2. Materials and Methods

An electronic search was conducted using search engines such as PubMed, Cochrane, Google Scholar, Elsevier’s platform, and Wiley Library. Keywords included “Ceramic” OR “Zirconia” AND “Implant” AND “Surface” AND “Design” AND “Modifications”. Inclusion criteria were a publication year ranging between 2012 and 2023. Only systematic reviews, meta-analyses, clinical trials, and in vitro and in vivo studies with at least a 6-week follow-up for bone–implant contact (BIC) and removal torque measurements (RTQ) presented in the English language were considered. Exclusion criteria included a less than 4-week follow-up for BIC and RTQ assessment and information pertaining to titanium-based implants. Sixteen articles of interest were selected after assessing the abstracts and subsequently reading the full texts to determine their relevance to this study. To ensure that relevant articles were not missed, studies indicated in the reference list were reviewed as well. Moreover, articles that communicated associated biological factors, physical properties, and surface topographies were further hand-searched and selected without date restriction. The obtained information was evaluated for its significance and relevance to this study. This study was conducted as illustrated in the schematic workflow in Figure 1. The comparison of zirconia implant surface designs was made considering bio-mechanical factors such as null (machined) surface, blasted surface, acid etch (SA) surface, blast followed by acid etch (SE) surface, SE followed by heat treatment (SE-H) surface, and laser-treated surface.
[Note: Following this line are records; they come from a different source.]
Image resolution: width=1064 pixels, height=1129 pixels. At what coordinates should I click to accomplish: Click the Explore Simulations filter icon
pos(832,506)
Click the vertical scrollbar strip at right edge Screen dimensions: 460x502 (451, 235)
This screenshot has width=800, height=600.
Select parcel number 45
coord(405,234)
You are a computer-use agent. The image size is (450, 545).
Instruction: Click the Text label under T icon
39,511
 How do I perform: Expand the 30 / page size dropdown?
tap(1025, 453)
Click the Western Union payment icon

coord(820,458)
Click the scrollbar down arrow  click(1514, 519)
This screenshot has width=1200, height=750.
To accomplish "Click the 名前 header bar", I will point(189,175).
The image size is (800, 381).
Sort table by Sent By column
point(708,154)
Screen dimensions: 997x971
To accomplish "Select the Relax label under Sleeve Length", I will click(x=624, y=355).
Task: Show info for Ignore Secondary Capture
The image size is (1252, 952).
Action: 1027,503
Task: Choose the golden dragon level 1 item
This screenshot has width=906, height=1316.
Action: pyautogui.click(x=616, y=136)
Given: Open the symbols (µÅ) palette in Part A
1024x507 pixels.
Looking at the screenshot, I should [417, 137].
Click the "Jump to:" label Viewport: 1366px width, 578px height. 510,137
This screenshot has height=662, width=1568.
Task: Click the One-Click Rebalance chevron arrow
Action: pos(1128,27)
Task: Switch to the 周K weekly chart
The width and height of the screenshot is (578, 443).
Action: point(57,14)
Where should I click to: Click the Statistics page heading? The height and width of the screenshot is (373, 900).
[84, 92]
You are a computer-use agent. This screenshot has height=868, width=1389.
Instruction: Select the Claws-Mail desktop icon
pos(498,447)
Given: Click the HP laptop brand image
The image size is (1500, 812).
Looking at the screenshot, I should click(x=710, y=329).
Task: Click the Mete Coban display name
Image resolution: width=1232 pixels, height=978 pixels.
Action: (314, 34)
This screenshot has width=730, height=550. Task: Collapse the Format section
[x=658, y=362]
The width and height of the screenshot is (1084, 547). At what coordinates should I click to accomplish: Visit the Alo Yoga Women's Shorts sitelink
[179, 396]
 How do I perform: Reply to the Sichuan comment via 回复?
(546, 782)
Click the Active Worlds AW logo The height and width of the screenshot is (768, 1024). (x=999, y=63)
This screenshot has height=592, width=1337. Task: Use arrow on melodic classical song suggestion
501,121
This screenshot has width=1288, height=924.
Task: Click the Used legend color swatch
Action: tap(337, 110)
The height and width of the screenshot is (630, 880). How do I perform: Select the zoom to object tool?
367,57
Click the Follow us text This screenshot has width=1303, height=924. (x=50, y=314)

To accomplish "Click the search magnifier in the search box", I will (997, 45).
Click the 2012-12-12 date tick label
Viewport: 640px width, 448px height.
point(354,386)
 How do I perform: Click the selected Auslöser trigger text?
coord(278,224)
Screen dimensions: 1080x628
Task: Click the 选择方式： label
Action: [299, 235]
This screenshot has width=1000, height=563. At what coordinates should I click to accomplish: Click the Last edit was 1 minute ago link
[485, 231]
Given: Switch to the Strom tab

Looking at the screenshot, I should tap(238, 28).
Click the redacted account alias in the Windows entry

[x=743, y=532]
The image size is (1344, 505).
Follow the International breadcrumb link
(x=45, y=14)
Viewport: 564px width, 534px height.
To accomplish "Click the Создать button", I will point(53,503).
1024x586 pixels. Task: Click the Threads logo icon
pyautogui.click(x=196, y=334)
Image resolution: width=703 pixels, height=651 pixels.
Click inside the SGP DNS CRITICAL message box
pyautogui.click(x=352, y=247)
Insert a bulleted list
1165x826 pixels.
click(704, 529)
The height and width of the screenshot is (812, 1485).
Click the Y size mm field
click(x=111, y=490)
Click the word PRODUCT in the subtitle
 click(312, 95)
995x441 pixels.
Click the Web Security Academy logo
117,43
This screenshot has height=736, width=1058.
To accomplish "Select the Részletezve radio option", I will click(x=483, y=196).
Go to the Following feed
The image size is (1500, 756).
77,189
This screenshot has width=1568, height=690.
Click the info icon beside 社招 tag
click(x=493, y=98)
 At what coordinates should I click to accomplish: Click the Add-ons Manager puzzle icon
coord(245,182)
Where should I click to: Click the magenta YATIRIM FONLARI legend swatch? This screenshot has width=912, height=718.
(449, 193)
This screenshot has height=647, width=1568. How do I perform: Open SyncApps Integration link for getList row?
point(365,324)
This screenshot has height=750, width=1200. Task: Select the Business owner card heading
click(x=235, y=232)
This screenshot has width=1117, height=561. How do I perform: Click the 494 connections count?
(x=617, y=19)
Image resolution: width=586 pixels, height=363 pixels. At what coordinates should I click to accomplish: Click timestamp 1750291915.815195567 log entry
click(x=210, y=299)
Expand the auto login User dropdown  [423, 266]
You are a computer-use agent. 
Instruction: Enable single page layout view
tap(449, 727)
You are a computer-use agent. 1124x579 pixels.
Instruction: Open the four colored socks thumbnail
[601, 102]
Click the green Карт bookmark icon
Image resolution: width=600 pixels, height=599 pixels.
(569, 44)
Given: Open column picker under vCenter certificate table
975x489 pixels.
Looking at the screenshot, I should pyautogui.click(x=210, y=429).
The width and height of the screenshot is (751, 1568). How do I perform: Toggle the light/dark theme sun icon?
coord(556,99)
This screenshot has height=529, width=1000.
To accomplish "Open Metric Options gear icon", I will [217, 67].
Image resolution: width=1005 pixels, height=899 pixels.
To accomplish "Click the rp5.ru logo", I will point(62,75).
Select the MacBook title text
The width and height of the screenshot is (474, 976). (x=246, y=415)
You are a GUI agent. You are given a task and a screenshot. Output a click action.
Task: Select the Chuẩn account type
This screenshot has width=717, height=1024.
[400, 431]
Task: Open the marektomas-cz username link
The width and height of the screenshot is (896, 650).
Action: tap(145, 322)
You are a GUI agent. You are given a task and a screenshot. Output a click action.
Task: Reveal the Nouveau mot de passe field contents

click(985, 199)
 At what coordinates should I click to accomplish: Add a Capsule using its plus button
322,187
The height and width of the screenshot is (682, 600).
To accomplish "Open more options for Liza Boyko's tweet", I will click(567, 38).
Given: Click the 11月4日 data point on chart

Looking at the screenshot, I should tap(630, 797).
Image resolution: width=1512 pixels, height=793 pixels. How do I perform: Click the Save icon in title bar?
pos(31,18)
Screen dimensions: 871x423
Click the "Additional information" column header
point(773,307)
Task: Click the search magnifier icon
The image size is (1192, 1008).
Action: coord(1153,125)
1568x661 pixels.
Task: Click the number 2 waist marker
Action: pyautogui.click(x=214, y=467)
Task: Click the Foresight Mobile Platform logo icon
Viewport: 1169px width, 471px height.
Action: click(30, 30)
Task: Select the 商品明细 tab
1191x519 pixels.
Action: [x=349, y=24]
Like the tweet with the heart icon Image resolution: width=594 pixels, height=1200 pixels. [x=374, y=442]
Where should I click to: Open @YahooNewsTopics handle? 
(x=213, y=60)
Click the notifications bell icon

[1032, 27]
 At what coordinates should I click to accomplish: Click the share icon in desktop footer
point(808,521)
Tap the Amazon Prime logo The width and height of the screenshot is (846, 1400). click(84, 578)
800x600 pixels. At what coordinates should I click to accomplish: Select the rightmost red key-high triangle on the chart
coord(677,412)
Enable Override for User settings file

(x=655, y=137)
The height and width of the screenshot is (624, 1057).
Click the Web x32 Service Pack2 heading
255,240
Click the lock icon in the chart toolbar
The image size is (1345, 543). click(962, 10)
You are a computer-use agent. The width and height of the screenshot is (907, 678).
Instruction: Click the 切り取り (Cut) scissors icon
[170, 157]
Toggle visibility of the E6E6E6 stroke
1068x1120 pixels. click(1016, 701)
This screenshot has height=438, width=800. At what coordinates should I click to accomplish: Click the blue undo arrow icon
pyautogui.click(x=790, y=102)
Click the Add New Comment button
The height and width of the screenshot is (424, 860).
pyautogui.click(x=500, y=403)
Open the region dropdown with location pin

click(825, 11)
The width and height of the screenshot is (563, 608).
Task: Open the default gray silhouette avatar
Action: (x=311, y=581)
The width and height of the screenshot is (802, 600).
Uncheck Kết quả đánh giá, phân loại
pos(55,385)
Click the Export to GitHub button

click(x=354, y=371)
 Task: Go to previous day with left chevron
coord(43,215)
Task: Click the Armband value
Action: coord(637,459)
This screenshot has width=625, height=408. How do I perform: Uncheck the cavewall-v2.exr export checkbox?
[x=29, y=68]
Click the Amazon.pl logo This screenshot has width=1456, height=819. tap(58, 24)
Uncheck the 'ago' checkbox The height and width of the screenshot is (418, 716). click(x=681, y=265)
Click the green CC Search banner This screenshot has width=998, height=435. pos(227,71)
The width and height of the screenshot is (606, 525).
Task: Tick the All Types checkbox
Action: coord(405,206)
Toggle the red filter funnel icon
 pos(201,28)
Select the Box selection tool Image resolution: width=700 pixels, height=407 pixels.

Data were extracted from the selected articles. Data categorization was conducted by sorting implants according to surface characteristics. BIC values were compared to obtain a general perception of the degree of osseointegration for each type of surface modification method used. As this study’s interest lay in conducting a detailed comparison of surface modifications, bio-physical properties (surface roughness, design, and hydrophilicity) were evaluated when making this comparison.

3. Results

In total, five distinct surface modifications presented in five selected commercially available zirconia implant systems were evaluated (

Table 1. Selected implant systems and surface properties.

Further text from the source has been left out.